(Текст для анализа):
В феврале 1972 года Игорь Губерман, прославившийся впоследствии своими «гариками», привез в Переделкино своего друга Владимира Найдина — авторитетнейшего специалиста в области нейрореабилитологии, вызвавшегося проконсультировать Бахтина. Найдин установил, что Бахтина необходимо срочно выводить из астении (истощения нервной системы). Он назначил ему курс поистине раблезианского лечения, основой которого стала вкусная еда: «яйца “в мешочке” 2–3 раза в неделю, ценная рыба — осетр, семга в любом виде, треска — котлеты, икра — обязательно, то черная, то красная, по желанию трудящихся. Индюшка, телячье жаркое, харчо (но минимум специй)». В дополнение к этому пантагрюэлевскому перечню Найдин прописал Бахтину два лекарства без каких-либо выраженных вкусовых качеств: апилак (биостимулятор, получаемый из маточного молочка рабочей пчелы) и нерабол (анаболик, увеличивающий мышечную массу). Постепенно силы стали возвращаться к Бахтину. «Конечно, никакое такое “приличное” здоровье к нему не пришло, — признавал в своих воспоминаниях Найдин, — но стабилизация определенно наступила, и он смог работать. А для него это необходимое условие жизни. Качество жизни, которое ему обеспечили друзья и ученики, было приемлемым, и он этому радовался».

(О задании): Перепишите текст о лечении Бахтина целиком, не меняя ни слова.

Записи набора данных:

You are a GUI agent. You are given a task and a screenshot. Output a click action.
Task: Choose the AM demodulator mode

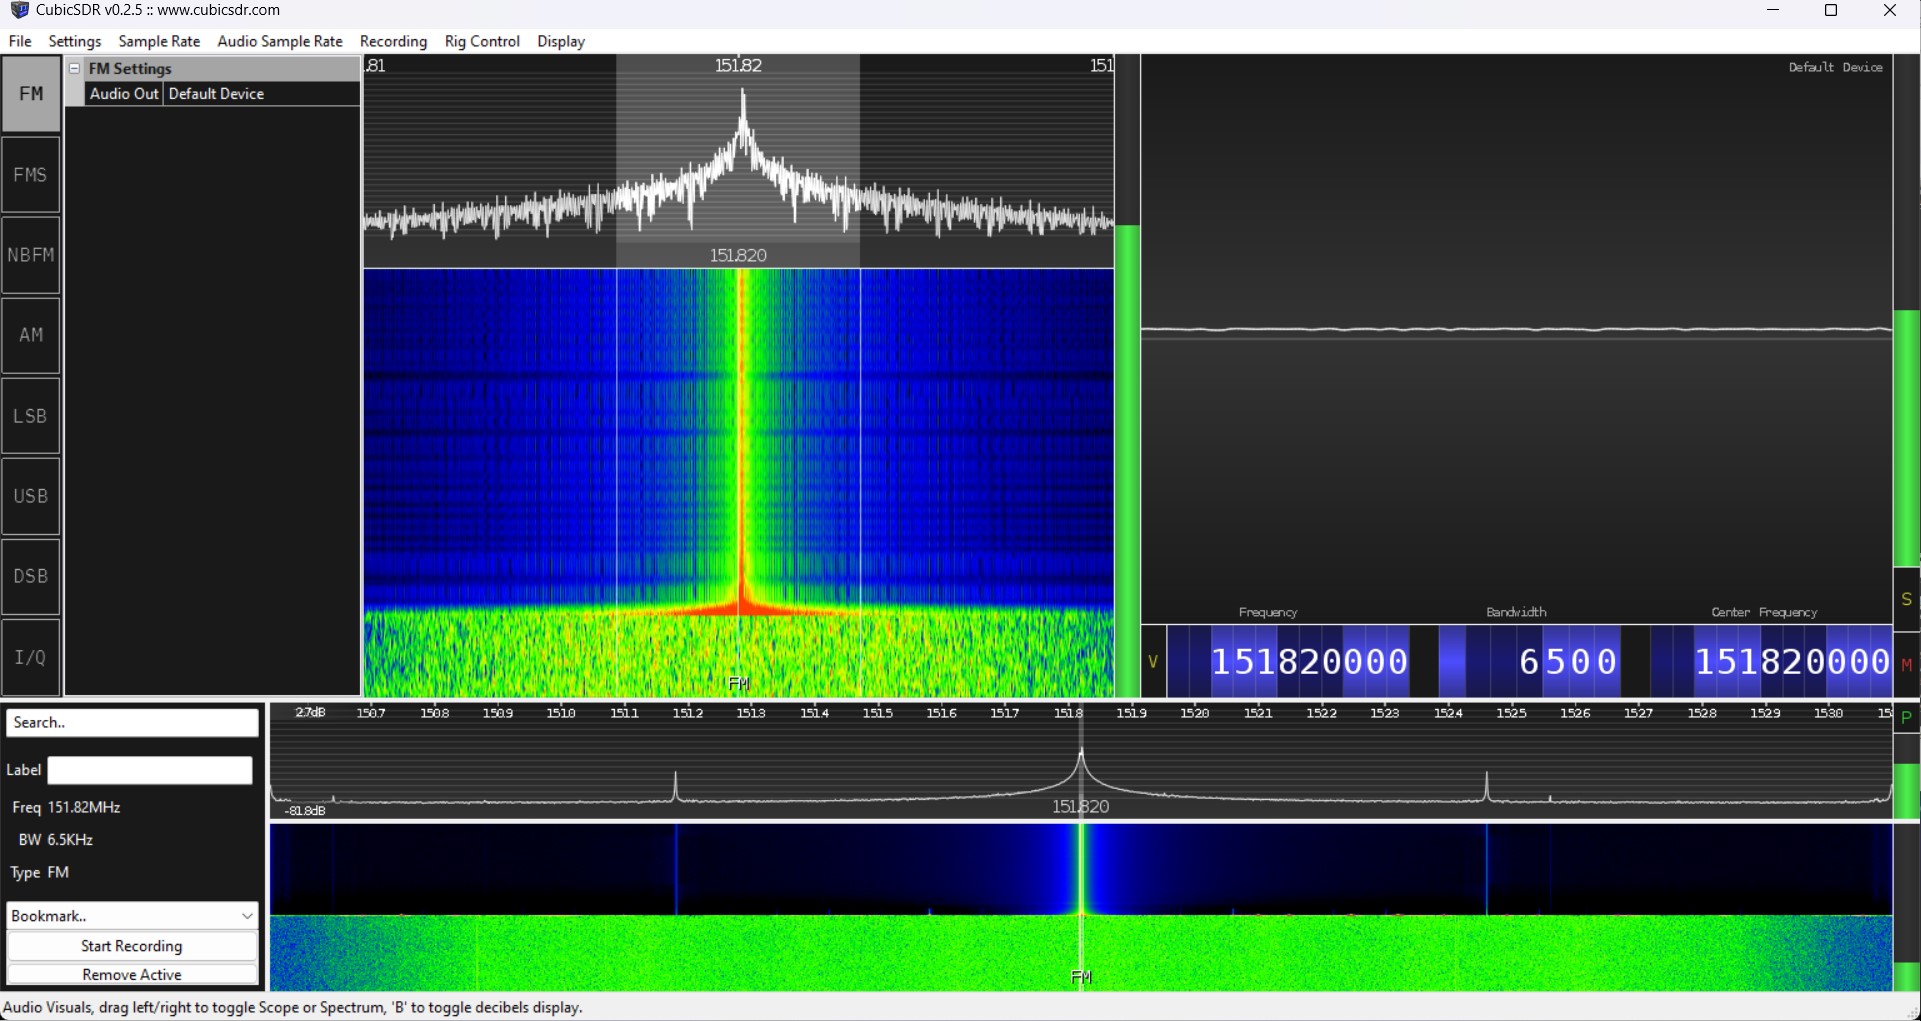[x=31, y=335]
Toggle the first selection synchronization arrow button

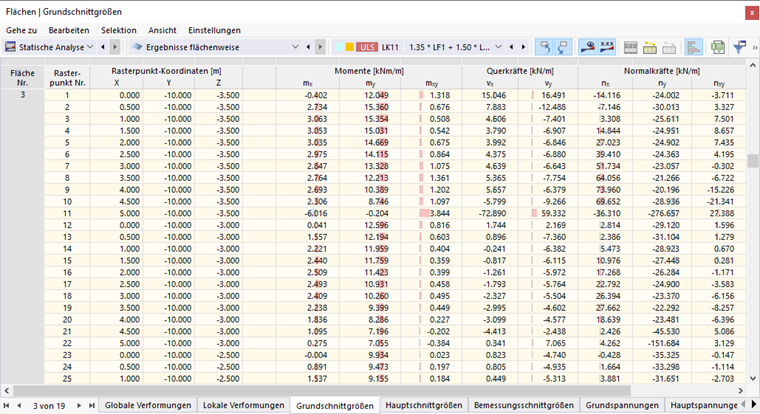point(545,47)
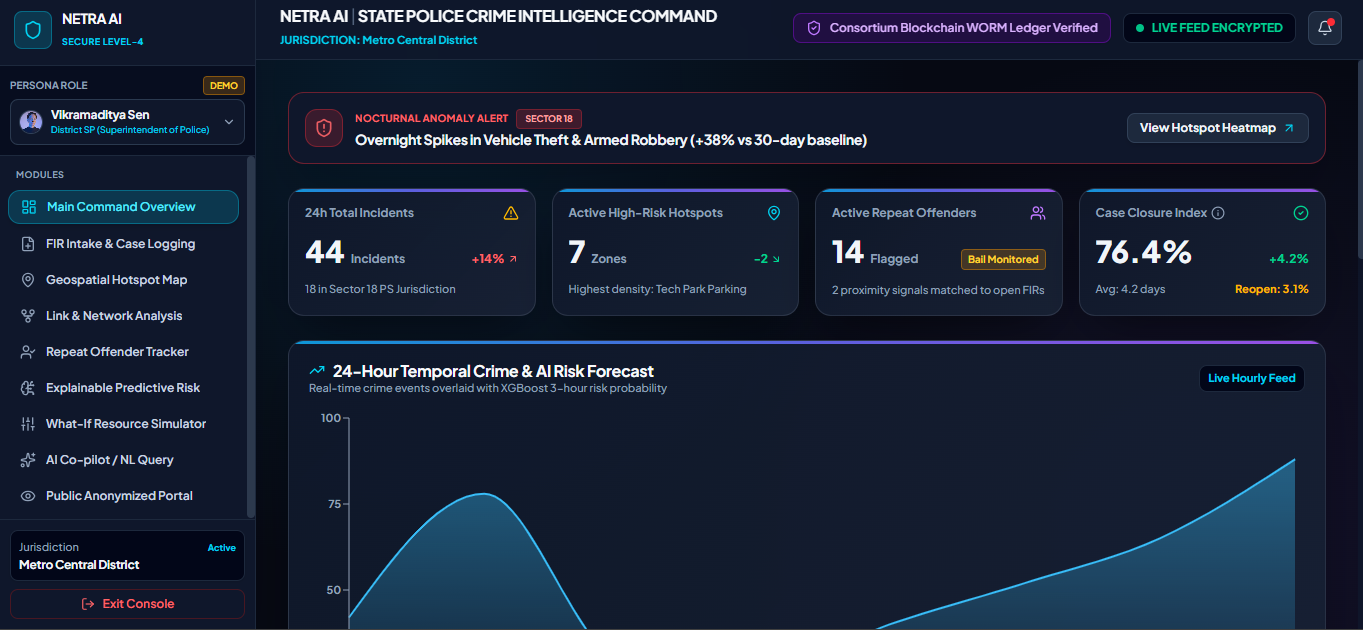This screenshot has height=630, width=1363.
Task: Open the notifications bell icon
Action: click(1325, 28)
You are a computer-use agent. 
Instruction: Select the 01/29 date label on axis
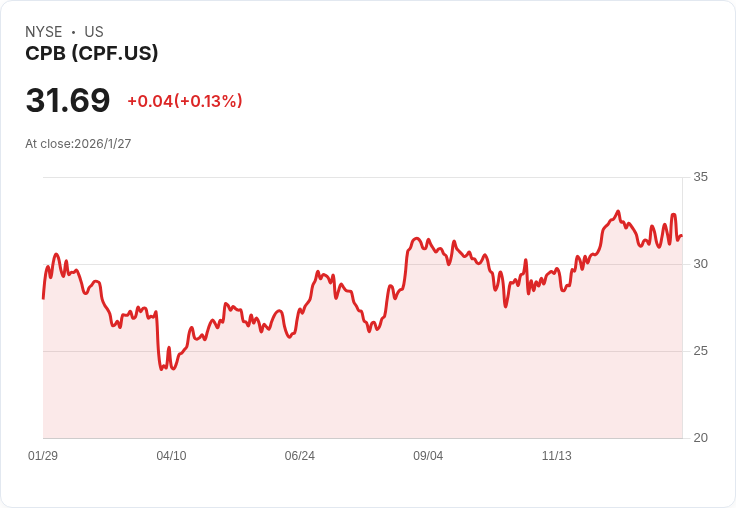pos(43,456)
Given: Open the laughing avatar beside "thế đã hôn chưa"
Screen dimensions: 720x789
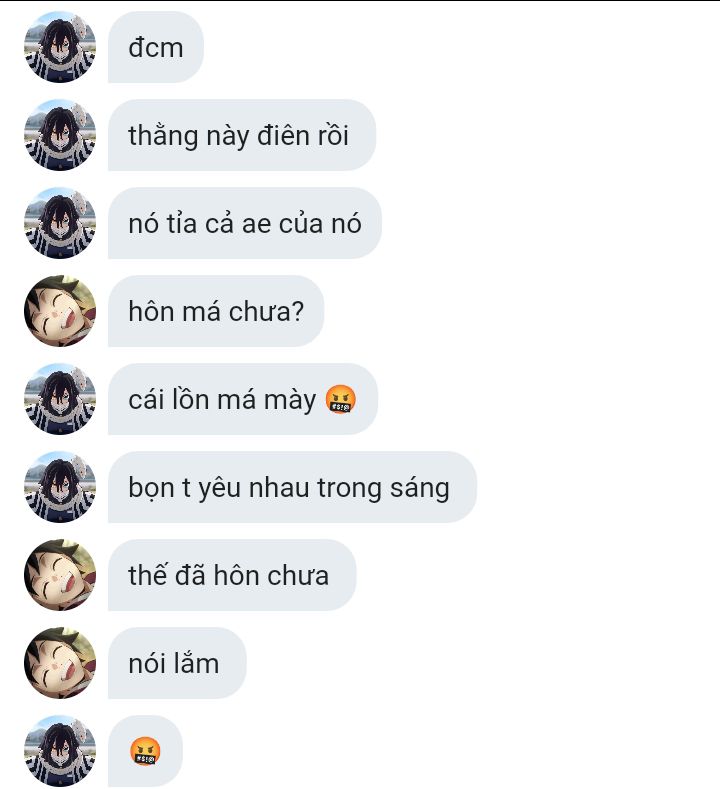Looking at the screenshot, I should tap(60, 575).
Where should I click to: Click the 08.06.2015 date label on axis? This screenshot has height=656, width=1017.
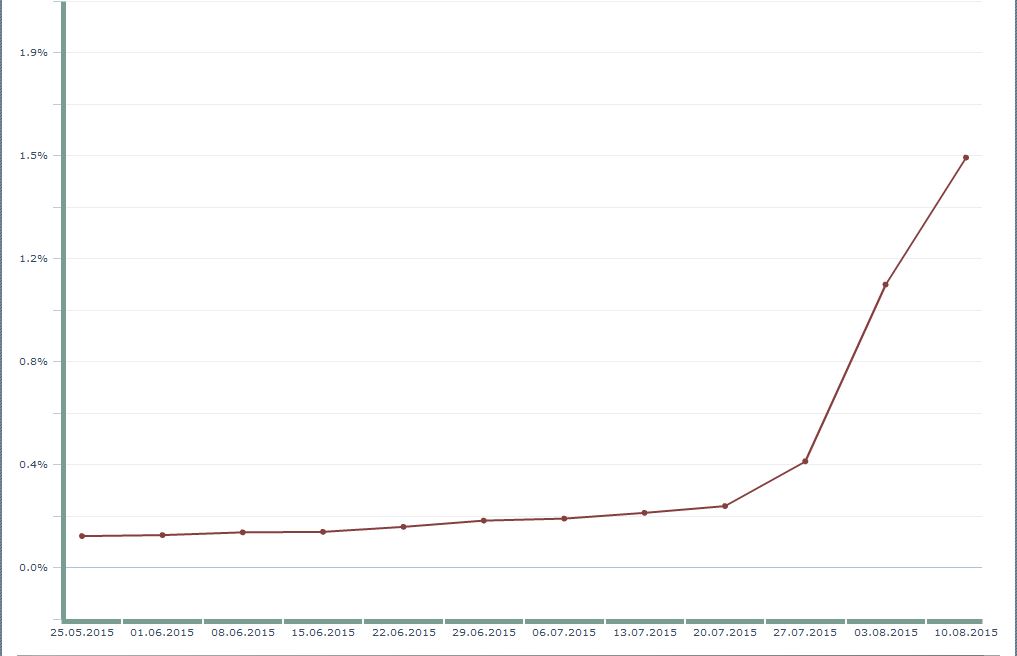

(Результат):
В феврале 1972 года Игорь Губерман, прославившийся впоследствии своими «гариками», привез в Переделкино своего друга Владимира Найдина — авторитетнейшего специалиста в области нейрореабилитологии, вызвавшегося проконсультировать Бахтина. Найдин установил, что Бахтина необходимо срочно выводить из астении (истощения нервной системы). Он назначил ему курс поистине раблезианского лечения, основой которого стала вкусная еда: «яйца “в мешочке” 2–3 раза в неделю, ценная рыба — осетр, семга в любом виде, треска — котлеты, икра — обязательно, то черная, то красная, по желанию трудящихся. Индюшка, телячье жаркое, харчо (но минимум специй)». В дополнение к этому пантагрюэлевскому перечню Найдин прописал Бахтину два лекарства без каких-либо выраженных вкусовых качеств: апилак (биостимулятор, получаемый из маточного молочка рабочей пчелы) и нерабол (анаболик, увеличивающий мышечную массу). Постепенно силы стали возвращаться к Бахтину. «Конечно, никакое такое “приличное” здоровье к нему не пришло, — признавал в своих воспоминаниях Найдин, — но стабилизация определенно наступила, и он смог работать. А для него это необходимое условие жизни. Качество жизни, которое ему обеспечили друзья и ученики, было приемлемым, и он этому радовался».